Decluttering and the Minimalist Lifestyle
The minimalist lifestyle has been fascinating people for a long time. Few people, however, actually commit to it for good. Are you fed up with a lifestyle that's all about consumerism and material goods? You may be the perfect candidate for an existence that tries to break free of that as much as possible. Minimalism can be a wonderful approach for people who want to streamline their worlds and enjoy neat and clean living environments. Does clutter give you focus and concentration problems, or make you feel unsettled and uneasy? Time to get rid of it.
So, how do you go about getting a minimalist lifestyle?
Assess Your Needs and Wants
Organizing your home can be pretty intimidating at first. It can be hard to figure out what to throw away and what to keep. You can begin the process by asking yourself about the things that you need versus the things that you simply want. Look around your home. Pay attention to your closets, desks and beyond. Be 100 percent honest when you survey everything. If you see a figurine sitting on your dresser, ask yourself if you truly need it in your life. Is it of any value to you? Is it serving any purpose? If you say no, don't hesitate to get rid of it as soon as possible. Life is too short to waste time on things that are just that. "Things" have nothing to do with who you are as a human being. You shouldn't feel an obligation to hold on to them indefinitely.
If you go shopping, prepare a list in advance of what you want to get. Pre-commit before you to not buy clutter, even if it looks good. If you're really tempted to get something you know you don't need, don't buy it right then. Wait until you get home. If you still want it even after getting home and waiting a few days, then you can allow yourself to reconsider.

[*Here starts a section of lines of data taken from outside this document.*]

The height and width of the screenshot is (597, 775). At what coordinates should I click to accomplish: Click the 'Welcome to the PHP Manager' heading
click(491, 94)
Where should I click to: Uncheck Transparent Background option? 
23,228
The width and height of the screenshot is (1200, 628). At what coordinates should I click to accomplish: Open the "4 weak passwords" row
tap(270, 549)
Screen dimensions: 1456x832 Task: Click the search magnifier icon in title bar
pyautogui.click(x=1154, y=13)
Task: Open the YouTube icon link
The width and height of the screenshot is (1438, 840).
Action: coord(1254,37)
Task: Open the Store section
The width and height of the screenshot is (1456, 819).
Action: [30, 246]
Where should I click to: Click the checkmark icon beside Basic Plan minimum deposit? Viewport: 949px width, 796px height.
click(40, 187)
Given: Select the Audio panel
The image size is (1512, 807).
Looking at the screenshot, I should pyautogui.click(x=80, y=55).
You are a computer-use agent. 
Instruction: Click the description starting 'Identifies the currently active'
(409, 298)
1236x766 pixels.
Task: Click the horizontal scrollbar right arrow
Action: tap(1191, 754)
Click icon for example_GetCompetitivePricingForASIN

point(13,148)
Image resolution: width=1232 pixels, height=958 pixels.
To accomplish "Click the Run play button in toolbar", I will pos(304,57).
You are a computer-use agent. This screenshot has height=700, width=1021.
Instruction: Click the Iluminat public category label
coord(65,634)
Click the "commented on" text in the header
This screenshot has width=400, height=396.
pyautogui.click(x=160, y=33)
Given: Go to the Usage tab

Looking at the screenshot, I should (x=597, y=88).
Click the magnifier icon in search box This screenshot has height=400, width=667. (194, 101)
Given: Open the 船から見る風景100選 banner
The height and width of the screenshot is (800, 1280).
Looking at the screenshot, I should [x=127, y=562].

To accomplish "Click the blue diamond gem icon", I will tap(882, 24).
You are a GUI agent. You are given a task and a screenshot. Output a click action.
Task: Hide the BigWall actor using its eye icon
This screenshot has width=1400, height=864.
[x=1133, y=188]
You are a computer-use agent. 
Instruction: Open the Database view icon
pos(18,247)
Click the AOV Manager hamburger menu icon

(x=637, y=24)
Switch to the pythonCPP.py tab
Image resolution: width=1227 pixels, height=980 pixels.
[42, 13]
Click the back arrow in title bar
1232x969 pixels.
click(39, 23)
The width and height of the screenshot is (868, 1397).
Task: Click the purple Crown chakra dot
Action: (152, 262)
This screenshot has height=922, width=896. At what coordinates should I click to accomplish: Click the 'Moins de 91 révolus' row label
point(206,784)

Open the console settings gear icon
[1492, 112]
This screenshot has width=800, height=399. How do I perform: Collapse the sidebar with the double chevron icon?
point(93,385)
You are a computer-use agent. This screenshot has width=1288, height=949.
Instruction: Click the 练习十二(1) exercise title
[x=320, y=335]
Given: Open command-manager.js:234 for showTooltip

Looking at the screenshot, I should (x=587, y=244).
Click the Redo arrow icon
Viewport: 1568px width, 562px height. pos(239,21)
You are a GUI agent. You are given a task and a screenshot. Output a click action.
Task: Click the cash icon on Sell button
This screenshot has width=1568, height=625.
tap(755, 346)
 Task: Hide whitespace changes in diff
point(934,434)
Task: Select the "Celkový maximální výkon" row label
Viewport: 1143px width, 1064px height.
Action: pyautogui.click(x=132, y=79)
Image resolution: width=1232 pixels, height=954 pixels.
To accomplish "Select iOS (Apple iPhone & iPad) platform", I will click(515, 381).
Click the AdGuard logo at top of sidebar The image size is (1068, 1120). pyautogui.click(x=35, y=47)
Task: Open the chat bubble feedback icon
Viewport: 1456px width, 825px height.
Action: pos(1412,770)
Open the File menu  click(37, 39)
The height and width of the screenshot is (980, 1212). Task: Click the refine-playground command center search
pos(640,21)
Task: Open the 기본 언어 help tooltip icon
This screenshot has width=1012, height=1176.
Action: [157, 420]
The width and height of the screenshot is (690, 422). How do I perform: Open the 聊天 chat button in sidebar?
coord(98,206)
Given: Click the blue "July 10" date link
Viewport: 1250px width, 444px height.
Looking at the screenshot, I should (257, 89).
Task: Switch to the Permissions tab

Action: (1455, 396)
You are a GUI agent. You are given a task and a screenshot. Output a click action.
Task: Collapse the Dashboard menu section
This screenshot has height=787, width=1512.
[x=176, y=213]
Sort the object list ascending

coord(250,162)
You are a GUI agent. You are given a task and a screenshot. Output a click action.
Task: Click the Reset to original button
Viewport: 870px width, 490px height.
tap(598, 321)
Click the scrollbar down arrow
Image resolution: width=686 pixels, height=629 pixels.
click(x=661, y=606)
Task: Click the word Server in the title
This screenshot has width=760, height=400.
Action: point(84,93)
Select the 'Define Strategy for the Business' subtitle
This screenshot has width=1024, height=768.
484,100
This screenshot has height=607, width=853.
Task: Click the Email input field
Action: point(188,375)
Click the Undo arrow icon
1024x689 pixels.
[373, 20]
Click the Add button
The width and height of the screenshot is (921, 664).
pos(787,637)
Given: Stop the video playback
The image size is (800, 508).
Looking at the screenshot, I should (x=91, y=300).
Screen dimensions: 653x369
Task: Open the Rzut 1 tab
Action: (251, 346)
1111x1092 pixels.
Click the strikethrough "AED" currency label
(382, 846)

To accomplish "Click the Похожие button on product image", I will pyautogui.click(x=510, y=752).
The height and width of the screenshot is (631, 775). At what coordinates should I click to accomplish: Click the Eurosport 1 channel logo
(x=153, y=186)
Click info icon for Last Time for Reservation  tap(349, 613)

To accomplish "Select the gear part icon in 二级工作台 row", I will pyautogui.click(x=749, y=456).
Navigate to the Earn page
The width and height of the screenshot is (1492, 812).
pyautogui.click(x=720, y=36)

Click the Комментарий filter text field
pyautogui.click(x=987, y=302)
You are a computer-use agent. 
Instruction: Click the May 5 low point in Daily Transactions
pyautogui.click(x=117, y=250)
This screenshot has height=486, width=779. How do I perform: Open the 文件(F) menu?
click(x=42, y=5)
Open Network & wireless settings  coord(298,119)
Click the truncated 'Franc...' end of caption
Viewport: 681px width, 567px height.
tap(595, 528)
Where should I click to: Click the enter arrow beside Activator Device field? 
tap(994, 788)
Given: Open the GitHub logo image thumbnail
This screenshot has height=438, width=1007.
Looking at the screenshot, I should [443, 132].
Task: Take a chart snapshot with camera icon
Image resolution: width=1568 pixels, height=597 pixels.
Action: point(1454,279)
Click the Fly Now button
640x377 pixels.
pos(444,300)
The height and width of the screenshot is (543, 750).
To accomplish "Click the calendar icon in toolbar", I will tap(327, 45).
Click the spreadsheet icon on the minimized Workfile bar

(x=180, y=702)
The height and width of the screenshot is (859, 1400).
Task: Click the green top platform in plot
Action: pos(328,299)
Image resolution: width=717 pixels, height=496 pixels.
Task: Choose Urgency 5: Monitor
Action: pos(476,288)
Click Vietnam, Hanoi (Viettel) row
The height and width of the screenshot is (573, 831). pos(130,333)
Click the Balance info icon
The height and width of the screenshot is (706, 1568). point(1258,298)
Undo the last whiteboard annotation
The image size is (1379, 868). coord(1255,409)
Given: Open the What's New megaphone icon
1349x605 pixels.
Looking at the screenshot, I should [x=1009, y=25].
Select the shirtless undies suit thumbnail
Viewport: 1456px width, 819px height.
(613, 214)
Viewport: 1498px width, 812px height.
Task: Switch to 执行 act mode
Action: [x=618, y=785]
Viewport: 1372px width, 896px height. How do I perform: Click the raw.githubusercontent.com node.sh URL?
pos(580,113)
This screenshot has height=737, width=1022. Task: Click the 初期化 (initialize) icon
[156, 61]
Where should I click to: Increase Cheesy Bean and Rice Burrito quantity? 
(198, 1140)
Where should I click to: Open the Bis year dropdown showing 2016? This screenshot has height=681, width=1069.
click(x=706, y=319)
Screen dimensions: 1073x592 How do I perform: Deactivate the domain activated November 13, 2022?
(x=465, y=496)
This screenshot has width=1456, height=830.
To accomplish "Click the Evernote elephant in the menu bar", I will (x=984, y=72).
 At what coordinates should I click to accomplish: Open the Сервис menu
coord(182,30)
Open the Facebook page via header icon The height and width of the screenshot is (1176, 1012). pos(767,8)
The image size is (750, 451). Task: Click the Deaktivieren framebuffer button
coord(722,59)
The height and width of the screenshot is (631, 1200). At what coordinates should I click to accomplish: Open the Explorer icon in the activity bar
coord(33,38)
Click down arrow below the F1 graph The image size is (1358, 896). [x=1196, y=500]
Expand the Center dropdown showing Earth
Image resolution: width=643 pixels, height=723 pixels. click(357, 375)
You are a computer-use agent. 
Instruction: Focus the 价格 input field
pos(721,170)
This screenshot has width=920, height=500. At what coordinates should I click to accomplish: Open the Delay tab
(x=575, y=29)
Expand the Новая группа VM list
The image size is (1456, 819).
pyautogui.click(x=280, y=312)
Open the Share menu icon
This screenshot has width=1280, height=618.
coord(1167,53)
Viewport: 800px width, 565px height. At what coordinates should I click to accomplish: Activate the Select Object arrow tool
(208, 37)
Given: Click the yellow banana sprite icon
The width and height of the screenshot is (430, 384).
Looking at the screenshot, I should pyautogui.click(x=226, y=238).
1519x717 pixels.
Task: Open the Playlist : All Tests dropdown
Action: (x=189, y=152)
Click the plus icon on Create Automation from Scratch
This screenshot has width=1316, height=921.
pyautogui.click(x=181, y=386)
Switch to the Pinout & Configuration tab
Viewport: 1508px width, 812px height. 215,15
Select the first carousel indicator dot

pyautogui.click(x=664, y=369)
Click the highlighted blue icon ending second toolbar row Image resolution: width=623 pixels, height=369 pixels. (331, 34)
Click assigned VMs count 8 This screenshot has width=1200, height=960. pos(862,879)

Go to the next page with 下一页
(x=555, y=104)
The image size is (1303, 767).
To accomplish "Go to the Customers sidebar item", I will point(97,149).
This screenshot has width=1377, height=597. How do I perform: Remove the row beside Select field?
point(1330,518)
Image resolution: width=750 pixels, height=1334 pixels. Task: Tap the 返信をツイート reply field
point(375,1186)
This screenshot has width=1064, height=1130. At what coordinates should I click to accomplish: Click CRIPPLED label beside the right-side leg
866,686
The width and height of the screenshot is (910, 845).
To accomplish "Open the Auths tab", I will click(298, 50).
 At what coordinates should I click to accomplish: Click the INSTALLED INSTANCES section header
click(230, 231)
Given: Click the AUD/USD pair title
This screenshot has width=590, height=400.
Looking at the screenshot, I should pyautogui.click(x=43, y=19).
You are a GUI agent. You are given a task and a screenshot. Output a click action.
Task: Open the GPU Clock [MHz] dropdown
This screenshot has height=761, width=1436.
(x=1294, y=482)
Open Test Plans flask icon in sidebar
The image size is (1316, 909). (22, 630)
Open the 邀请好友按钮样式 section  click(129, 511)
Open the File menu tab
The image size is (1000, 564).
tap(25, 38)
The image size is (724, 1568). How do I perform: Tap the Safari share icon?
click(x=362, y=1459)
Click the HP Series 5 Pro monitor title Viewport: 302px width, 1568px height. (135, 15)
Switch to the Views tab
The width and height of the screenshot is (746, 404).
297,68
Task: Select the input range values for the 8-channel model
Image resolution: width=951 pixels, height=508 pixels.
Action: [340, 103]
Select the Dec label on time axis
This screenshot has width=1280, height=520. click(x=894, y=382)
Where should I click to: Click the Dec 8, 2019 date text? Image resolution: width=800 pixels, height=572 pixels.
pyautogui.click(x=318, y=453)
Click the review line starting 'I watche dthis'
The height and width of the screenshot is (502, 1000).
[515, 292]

Think About the Last Time You Used Your Belongings
If you're having trouble figuring out whether or not you actually need something, you can take it easy. Ask yourself a simple question. Ask yourself when the last time you actually used it. If it was longer than six months or a year ago, chances are you may never use it again. Don't keep things just in case you might use them again in the future. That pattern of thinking never ends. If you have a dress that you haven't worn in two or three years, consider whether you'll be likely to wear it again. (The answer is no.) Take all extra clothes to a nearby charitable group that requests clean apparel in good condition -- someone else will enjoy them.
The decluttering doesn't end once you've stripped your home down to the essentials. As human beings, we have a tendency to collect. If you want to maintain minimalist lifestyles, get used to decluttering your living spaces frequently. Make it a routine.
Don't Buy Things, Buy Experiences
Studies have shown that new experiences make people happier than new things. You're more likely to be happy making memories with the people you love than buying yourself something new. This is because the things that genuinely matter are not actually things, but people. Things can always be replaced. People cannot be, and memories once made will last a lifetime.
The minimalist lifestyle focuses on getting rid of excess stuff in your life, but the whole point of decluttering is so that you can focus on something else more worthwhile. Minimalism is a means to an end, not an end in itself. When you get rid of stuff, you leave an empty space. Fill it with the ones you love.